### Exercise instructions
Copy exactly the lines of the material below that run from the one containing "The image size is (640, 460)." through the one containing "This screenshot has height=654, width=1080.". Copy no other lines.

### Source data
====
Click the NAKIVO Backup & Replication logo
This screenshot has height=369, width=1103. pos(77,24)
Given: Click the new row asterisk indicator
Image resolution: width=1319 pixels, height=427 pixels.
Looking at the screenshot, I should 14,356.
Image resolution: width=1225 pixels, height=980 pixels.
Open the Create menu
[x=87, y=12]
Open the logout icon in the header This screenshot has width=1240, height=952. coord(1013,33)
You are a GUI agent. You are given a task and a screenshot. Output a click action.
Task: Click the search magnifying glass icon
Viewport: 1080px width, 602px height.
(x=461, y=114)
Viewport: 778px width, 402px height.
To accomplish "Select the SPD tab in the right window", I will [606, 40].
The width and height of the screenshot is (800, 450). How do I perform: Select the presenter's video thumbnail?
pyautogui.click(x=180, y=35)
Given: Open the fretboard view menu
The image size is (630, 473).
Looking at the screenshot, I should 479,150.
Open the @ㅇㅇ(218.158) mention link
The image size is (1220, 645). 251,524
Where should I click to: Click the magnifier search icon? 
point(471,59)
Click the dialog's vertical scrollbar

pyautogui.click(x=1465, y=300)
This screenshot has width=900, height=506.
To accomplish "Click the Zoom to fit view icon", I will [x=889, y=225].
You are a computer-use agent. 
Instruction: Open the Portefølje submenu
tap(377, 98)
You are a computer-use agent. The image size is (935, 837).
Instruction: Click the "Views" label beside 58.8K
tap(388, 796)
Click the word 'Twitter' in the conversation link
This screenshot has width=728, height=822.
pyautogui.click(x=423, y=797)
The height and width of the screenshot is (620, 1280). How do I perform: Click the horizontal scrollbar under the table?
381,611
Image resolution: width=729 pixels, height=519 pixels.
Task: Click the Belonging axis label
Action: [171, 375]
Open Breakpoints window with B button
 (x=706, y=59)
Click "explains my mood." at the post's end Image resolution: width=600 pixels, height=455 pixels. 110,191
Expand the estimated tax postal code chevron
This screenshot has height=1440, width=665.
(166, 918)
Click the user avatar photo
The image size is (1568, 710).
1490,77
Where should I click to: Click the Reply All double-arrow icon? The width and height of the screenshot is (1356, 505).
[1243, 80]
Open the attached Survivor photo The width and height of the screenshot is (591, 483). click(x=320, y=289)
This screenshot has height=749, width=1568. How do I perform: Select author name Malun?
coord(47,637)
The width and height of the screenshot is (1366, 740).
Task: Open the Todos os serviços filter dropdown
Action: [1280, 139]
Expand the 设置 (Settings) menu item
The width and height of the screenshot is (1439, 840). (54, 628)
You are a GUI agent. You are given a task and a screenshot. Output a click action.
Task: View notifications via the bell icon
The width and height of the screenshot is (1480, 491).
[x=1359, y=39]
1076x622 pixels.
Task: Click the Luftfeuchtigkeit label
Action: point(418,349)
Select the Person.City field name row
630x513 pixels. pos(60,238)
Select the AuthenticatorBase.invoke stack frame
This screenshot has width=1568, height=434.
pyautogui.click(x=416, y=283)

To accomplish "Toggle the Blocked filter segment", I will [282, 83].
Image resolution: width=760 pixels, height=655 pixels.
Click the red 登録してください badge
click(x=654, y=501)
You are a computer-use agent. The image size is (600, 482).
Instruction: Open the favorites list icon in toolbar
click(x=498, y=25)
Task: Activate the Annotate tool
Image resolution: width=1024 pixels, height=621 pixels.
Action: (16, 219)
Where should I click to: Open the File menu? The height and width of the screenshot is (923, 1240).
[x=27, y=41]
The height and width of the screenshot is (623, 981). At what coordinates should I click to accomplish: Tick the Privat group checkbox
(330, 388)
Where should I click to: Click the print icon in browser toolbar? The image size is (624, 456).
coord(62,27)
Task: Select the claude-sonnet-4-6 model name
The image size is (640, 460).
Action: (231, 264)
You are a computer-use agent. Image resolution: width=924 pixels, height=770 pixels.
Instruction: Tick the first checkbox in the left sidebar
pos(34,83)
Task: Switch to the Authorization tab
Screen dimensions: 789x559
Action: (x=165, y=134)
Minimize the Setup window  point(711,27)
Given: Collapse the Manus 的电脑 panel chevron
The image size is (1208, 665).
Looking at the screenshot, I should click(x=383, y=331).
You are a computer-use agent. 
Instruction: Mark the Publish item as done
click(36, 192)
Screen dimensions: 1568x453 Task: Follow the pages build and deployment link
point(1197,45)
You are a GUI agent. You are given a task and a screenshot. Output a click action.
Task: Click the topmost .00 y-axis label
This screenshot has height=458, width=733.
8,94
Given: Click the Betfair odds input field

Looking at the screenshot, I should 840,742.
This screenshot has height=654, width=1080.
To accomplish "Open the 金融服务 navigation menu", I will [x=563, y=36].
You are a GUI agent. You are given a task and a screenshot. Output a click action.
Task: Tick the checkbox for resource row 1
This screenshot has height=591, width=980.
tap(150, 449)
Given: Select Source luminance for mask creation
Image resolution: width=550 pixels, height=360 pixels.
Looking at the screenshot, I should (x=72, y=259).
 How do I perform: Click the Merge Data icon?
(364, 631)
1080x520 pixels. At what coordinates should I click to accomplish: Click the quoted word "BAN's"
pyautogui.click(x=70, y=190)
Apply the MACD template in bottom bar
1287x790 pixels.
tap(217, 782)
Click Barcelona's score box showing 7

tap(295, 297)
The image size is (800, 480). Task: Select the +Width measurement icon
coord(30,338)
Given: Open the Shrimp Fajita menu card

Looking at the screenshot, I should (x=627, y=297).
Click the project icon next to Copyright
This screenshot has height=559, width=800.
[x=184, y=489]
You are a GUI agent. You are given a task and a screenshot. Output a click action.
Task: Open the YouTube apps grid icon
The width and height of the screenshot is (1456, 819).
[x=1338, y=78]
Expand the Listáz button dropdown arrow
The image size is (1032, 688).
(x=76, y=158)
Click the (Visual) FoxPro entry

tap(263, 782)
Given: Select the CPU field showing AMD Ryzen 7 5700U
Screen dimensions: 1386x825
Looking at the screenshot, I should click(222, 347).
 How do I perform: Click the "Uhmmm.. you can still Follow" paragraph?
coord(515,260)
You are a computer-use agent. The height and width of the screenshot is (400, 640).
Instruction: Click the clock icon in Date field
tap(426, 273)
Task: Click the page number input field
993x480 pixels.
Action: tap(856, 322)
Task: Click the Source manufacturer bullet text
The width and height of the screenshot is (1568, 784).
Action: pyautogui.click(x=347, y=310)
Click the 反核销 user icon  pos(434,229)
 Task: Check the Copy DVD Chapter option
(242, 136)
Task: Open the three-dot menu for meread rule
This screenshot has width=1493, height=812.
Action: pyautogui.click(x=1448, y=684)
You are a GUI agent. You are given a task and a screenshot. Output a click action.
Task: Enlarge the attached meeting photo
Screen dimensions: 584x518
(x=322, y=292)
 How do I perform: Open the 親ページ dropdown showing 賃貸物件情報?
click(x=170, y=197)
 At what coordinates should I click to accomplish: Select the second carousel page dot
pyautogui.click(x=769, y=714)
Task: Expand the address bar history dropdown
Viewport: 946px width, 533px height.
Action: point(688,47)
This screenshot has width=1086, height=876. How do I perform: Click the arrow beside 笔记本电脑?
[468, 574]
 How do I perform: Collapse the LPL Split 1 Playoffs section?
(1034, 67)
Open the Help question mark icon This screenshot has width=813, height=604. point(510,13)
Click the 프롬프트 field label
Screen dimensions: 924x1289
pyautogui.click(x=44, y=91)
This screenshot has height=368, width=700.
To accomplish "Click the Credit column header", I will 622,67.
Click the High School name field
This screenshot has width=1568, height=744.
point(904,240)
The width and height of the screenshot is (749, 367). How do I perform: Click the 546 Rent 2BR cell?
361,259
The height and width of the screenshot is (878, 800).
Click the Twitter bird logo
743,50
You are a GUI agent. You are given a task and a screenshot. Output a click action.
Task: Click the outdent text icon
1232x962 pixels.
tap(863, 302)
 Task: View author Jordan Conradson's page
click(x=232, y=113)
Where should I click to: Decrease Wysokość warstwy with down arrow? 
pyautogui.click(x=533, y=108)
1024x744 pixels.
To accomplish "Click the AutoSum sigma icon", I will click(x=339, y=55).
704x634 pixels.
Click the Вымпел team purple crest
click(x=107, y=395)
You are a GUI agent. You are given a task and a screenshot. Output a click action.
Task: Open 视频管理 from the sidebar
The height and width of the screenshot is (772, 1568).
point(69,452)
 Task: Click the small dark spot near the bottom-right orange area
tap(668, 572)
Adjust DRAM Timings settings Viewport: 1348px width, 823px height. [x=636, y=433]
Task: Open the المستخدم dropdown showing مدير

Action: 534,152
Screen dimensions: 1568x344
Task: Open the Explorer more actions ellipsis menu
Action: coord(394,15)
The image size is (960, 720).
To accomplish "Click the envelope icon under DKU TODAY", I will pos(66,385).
====
### Solution for this exercise
The image size is (640, 460).
Action: (231, 264)
You are a computer-use agent. Image resolution: width=924 pixels, height=770 pixels.
Instruction: Tick the first checkbox in the left sidebar
pos(34,83)
Task: Switch to the Authorization tab
Screen dimensions: 789x559
Action: (x=165, y=134)
Minimize the Setup window  point(711,27)
Given: Collapse the Manus 的电脑 panel chevron
The image size is (1208, 665).
Looking at the screenshot, I should click(x=383, y=331).
You are a computer-use agent. 
Instruction: Mark the Publish item as done
click(36, 192)
Screen dimensions: 1568x453 Task: Follow the pages build and deployment link
point(1197,45)
You are a GUI agent. You are given a task and a screenshot. Output a click action.
Task: Click the topmost .00 y-axis label
This screenshot has height=458, width=733.
8,94
Given: Click the Betfair odds input field

Looking at the screenshot, I should 840,742.
This screenshot has height=654, width=1080.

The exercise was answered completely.